Let Fear Ride, But Don’t Let It Drive: finding The Courage to Live Fully.

I wish I could say the fear is gone, but it lingers, sometimes burning brighter than the light inside me telling me to keep going. It’s something I have to work at each day to overcome. But I believe life is worth living. Where will it end if I stop here and give up because I got scared? I refuse to let fear steal the joy, freedom, and sheer delight of trying new things.
— Kristen Anderson, Riding on Resilience

Fear can feel like a trick mirror.

You know the ones, at the carnival, where your reflection bends and warps, twisting your image until it’s almost unrecognizable. Some fear is like that. It distorts our perception. It makes small risks seem bigger than they are. It makes the gap we need to cross seem wider and impossible to cross. 

But not all fear is like this. Some fears are sharp and clear, rooted in past trauma, real danger, or deep betrayal. Even after the threat is gone, those fears can live on in our bodies like a memory waiting to be released. Whether distorted or real, fear is one of our most powerful emotions—our body’s built-in alarm system, designed to keep us alive. Fear has its place and purpose. But fear left unchecked? It multiplies.

After a serious cycling crash a few years ago, I was left with concussions, four surgeries in two years, and an emotional wound that caught me off guard. It disabled me temporarily, physically and mentally, and took away something I had just fallen in love with: cycling. Some assumed I’d never ride again. Others asked, “How could you?”

But for me, the answer was clear.

My freeze response

I’ve known fear. Let me rephrase that. I know fear. 

For about a decade, I let fear run my life, and I became frozen by it—shrinking, staying small, mistaking stillness for safety. When I finally named it, faced it and took steps to look it dead in the eye, I vowed I’d never go back there.
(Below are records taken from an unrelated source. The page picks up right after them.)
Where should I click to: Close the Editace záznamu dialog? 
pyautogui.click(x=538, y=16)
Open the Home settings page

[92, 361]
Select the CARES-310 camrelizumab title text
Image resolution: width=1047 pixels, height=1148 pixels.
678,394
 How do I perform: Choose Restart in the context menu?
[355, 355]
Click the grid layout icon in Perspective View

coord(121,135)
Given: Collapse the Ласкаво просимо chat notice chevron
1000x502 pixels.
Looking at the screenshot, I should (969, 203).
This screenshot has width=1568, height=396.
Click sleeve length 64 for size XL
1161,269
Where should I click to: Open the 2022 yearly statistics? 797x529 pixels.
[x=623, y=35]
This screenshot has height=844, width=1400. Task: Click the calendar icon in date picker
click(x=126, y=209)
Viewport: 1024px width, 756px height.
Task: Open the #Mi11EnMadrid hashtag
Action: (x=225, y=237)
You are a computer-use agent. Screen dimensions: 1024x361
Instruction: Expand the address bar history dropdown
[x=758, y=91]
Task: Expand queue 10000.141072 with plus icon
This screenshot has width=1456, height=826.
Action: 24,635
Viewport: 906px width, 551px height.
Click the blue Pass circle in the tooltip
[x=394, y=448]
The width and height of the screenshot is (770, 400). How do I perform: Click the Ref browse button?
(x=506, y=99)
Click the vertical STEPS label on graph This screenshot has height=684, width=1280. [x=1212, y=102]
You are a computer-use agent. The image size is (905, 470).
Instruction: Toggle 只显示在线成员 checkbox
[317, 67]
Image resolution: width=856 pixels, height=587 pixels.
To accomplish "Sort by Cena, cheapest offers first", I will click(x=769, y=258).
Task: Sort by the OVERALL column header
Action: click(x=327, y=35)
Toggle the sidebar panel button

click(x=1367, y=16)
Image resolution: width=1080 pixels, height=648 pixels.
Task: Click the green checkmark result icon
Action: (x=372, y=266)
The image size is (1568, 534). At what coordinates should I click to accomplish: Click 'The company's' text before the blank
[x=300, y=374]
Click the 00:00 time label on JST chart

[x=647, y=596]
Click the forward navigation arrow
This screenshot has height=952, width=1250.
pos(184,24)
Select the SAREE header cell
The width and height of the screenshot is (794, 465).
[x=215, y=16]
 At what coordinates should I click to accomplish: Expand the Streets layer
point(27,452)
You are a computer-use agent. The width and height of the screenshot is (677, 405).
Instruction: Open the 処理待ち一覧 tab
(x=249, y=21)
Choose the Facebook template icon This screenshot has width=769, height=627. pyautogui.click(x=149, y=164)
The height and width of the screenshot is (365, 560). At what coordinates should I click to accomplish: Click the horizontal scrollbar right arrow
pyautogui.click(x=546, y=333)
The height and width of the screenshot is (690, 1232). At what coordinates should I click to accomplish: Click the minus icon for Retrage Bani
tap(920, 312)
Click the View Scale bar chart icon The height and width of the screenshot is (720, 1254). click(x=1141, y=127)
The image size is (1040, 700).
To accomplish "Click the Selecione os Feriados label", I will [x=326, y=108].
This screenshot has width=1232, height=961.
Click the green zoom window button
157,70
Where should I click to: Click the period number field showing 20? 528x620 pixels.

So, after the accident, even though fear still coursed through my body, I chose to breathe, move, and reclaim joy. I anchored myself to one truth: life is worth living fully, and fear doesn’t get to call the shots.

I still know fear. I know it intimately—as a mom, as an athlete, as an entrepreneur. But now, I don’t fight it. I look at it and I listen. I’ve stopped treating fear as the enemy and started treating it as a companion—one that doesn’t get to drive, but is allowed to ride along.

And that shift? It changed everything.

I’ve learned that freezing, fleeing, fighting, fawning—none of those responses actually releases us from fear; they only work to repress it. And while they might be soothing in the short term, the longer we hold them down, the more power they gain.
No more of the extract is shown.